* **THE PROBLEM**: Reproduce the passage on competition policy and the labor share word for word, in full.

* **SUPPLIED PASSAGE**:
'''

However, if rising market power is not a clear global trend, or not one of parallel significance, this focuses attention on other ‘local’ factors which could explain the rise of markups and decline of the labor share in specific countries. In short, it suggests that the reason why some countries have not experienced a significant decline in the labor share is because they performed (slightly) better than others in controlling market power and anti-competitive practices.

Final Remarks          

We find that the effectiveness of competition policy is positively associated with the labor share. When more effective polices are in place, the labor share is higher. These results hold over several specifications and econometric models.

Our results suggest that the specific idiosyncratic features of a country’s competition law appear to be relevant when considering the interaction between competition policy and the labor share. For instance, since EU competition law is broadly considered to have a different philosophical structure and greater appetite for enforcement than the US, which supports the notion that the less active antitrust law enforcement could be a ‘local’ factor that has contributed to the observed decline in the labor share in the US. The results also reinforce the importance of considering other local factors, particularly forces that shape the levels of labor protection and labor bargaining power, when examining changes in the labor share.

'''

* **INFORMATION SHOWN**:
'''

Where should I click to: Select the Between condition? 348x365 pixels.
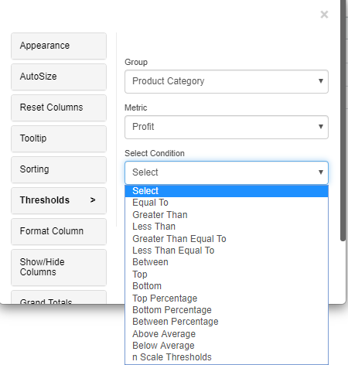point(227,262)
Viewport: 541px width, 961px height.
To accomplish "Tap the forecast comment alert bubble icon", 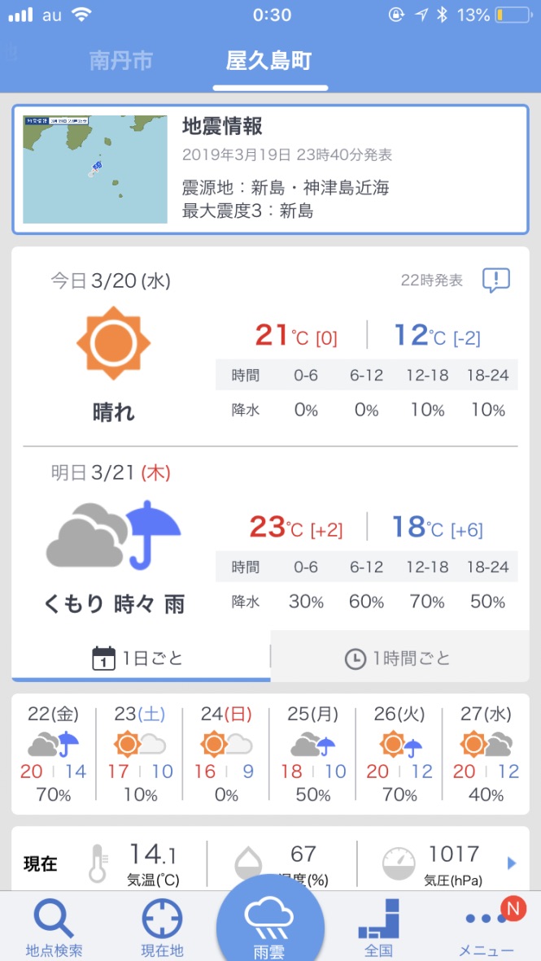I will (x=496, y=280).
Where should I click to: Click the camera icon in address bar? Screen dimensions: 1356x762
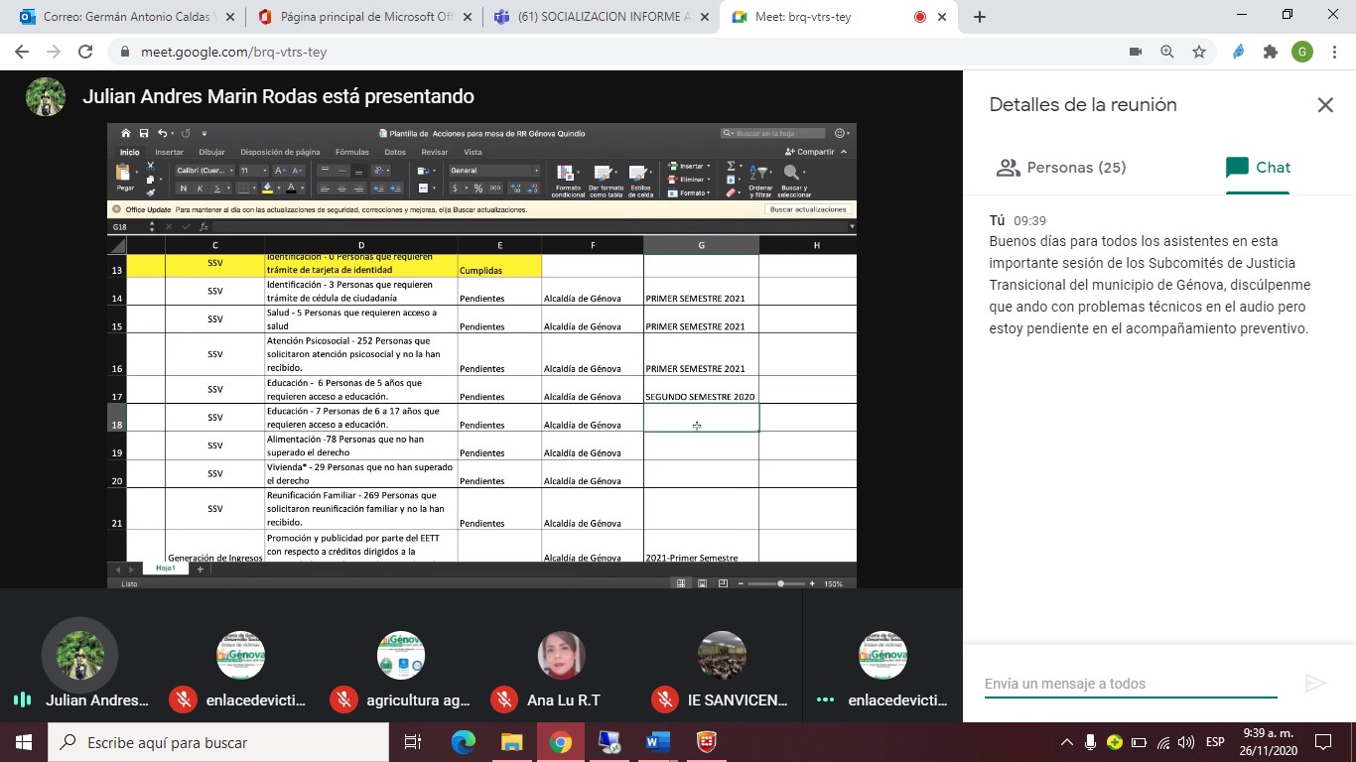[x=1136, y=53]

'''

* **FULL SOLUTION**:
However, if rising market power is not a clear global trend, or not one of parallel significance, this focuses attention on other ‘local’ factors which could explain the rise of markups and decline of the labor share in specific countries. In short, it suggests that the reason why some countries have not experienced a significant decline in the labor share is because they performed (slightly) better than others in controlling market power and anti-competitive practices.

Final Remarks          

We find that the effectiveness of competition policy is positively associated with the labor share. When more effective polices are in place, the labor share is higher. These results hold over several specifications and econometric models.

Our results suggest that the specific idiosyncratic features of a country’s competition law appear to be relevant when considering the interaction between competition policy and the labor share. For instance, since EU competition law is broadly considered to have a different philosophical structure and greater appetite for enforcement than the US, which supports the notion that the less active antitrust law enforcement could be a ‘local’ factor that has contributed to the observed decline in the labor share in the US. The results also reinforce the importance of considering other local factors, particularly forces that shape the levels of labor protection and labor bargaining power, when examining changes in the labor share.